Polypyridyl backbone nitrosyl complexes of ruthenium with the molecular framework [RuII(antpy)(bpy)NO+/˙]n+ 43 (n = 3), 42 (n = 2), where antpy = 4'-(anthracene-9-yl)-2,2':6',2''-terpyridine and bpy = 2,2'-bipyridine, were synthesized via a stepwise synthetic route from the chloro precursor RuII(antpy)(bpy)(Cl) 1 and RuII(antpy)(bpy)(CH3CN)2 22 and RuII(antpy)(bpy)(NO2) 3. After column chromatographic purification, all the synthesized complexes were fully characterized using different spectroscopic and analytical techniques including mass spectroscopy, 1H NMR, FT-IR and UV-vis spectrophotometry.

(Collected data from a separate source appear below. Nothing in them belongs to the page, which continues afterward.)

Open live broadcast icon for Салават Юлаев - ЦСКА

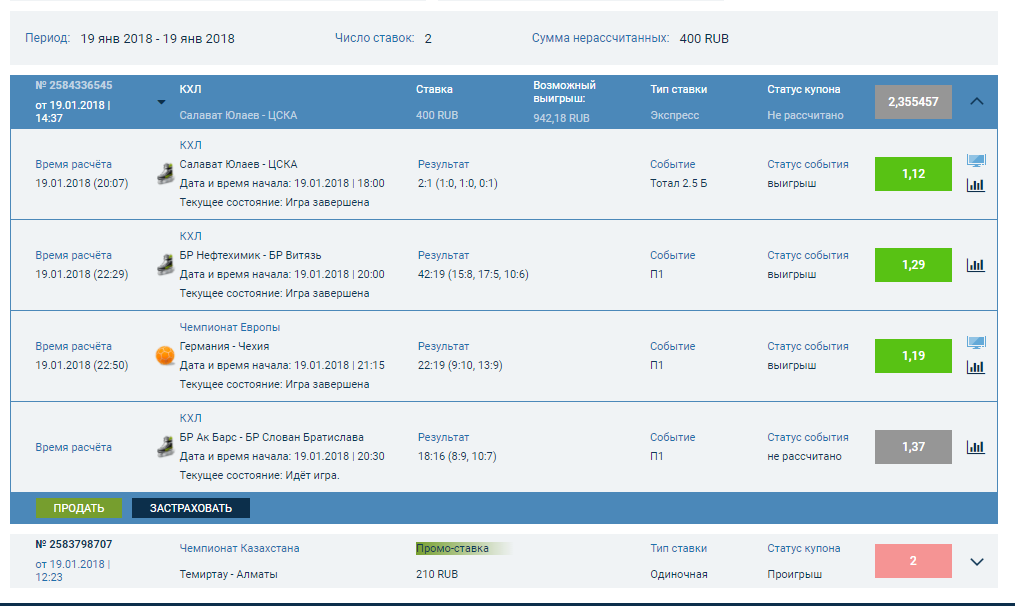coord(975,161)
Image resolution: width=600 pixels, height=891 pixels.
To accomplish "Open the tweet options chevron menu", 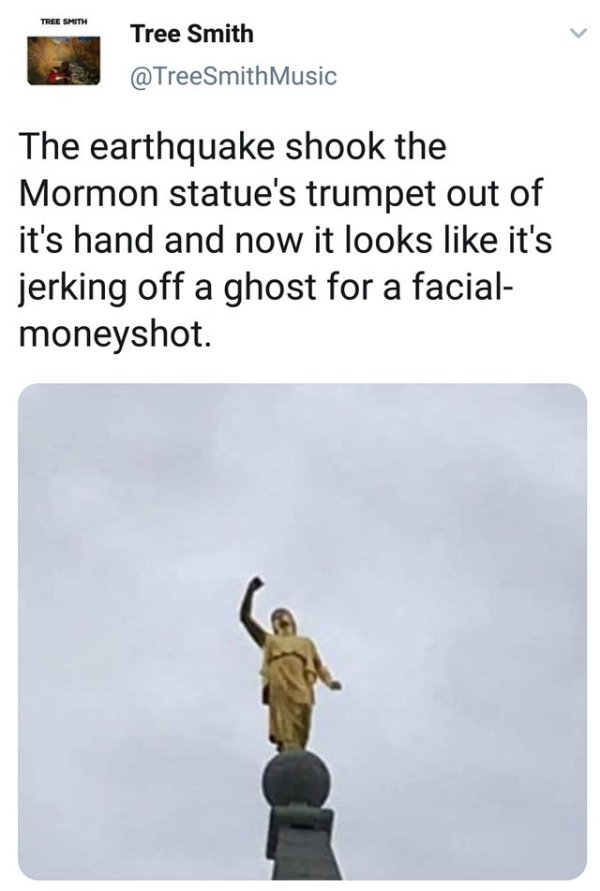I will pos(578,35).
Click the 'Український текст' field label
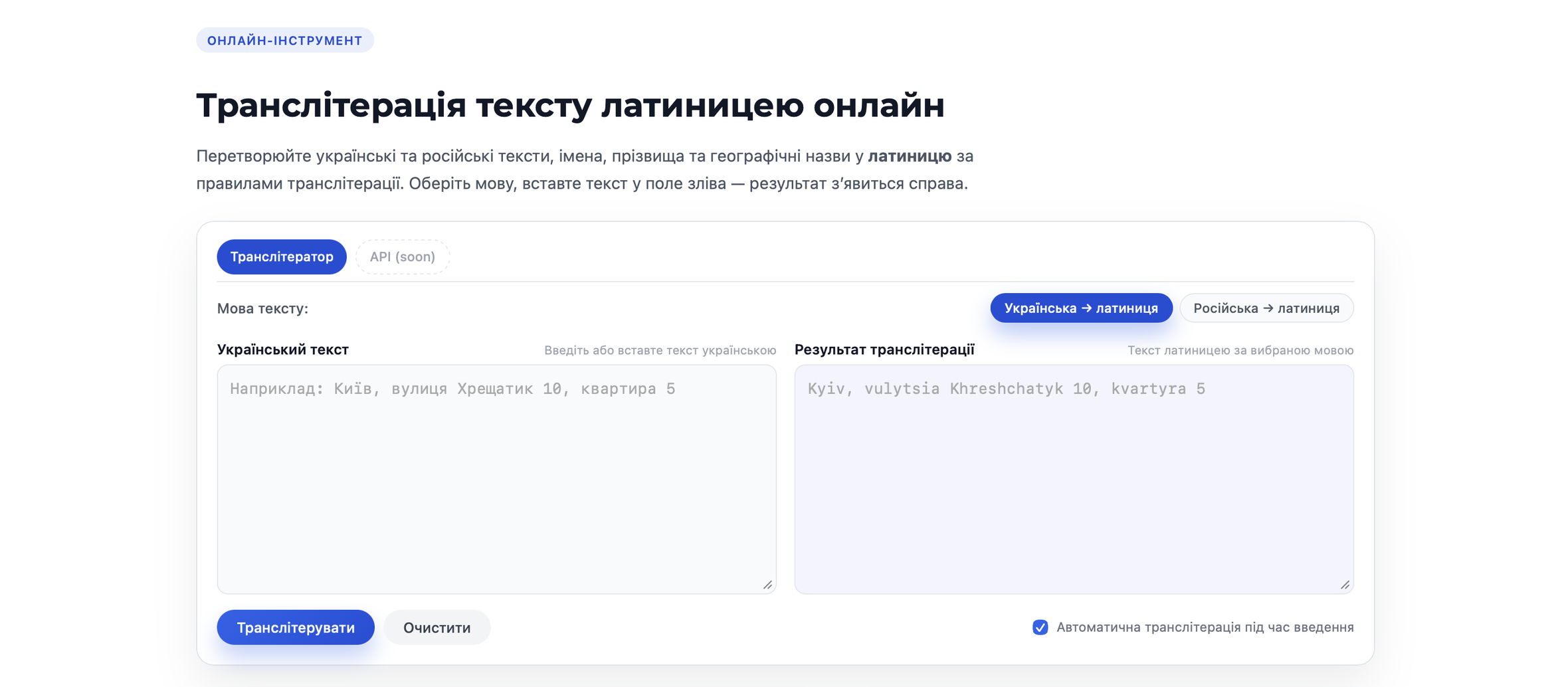Image resolution: width=1568 pixels, height=687 pixels. click(283, 349)
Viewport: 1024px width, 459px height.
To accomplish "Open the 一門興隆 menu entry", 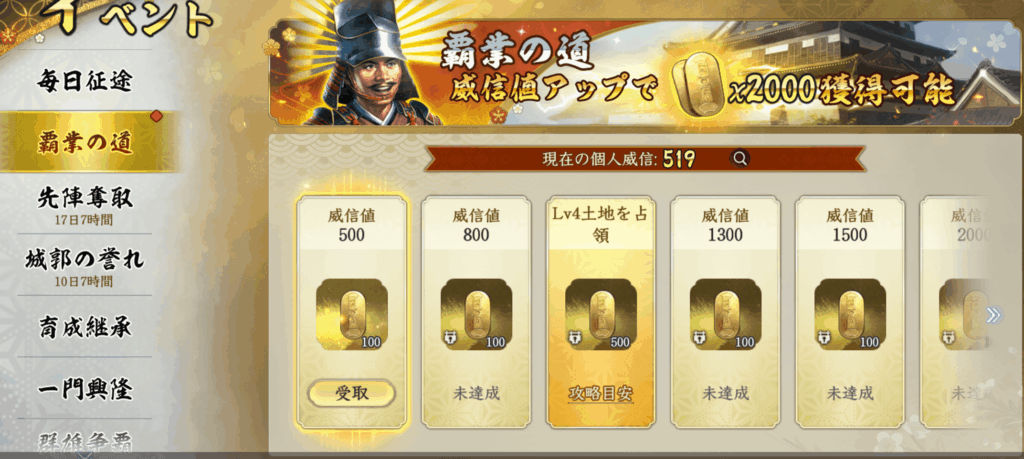I will tap(85, 390).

The Ru-NO stretching frequency of 43 was observed at 1941 cm-1, which suggests moderately strong Ru-NO bonding. A massive shift in the νNO frequency occurred at Δν = 329 cm-1 (solid) upon reducing 43 to 42. To understand the molecular integrity of the complexes, the structure of 3 was successfully determined by X-ray crystallography. The redox properties of 43 were thoroughly investigated together with the other precursor complexes. The rate constants for the first-order photo-release of NO from 43 and 42 were determined to be 8.01 × 10-3 min-1 (t1/2 ∼ 86 min) and 3.27 × 10-2 min-1 (t1/2 ∼ 21 min), respectively, when exposed to a 200 W Xenon light. Additionally, the photo-cleavage of Ru-NO occurred within ∼2 h when 43 was irradiated with an IR light source (>700 nm) at room temperature. The first-order rate constant of 9.4 × 10-3 min-1 (t1/2 ∼ 73 min) shows the efficacy of the system and its capability to release NO in the photo-therapeutic window. The released NO triggered by light was trapped by reduced myoglobin, a biologically relevant target protein. The one-electron reduction of 43 to 42 was systematically carried out chemically (hydrazine hydrate), electrochemically and biologically. In the biological reduction, it was found that the reduction is much slower with double-stranded DNA compared to a single-stranded oligonucleotide (CAAGGCCAACCGCGAGAAGATGAC). Moreover, 43 exhibited significant photo-toxicity to the VCaP prostate cancer cell line upon irradiation with a visible light source (IC50 ∼ 8.97 μM).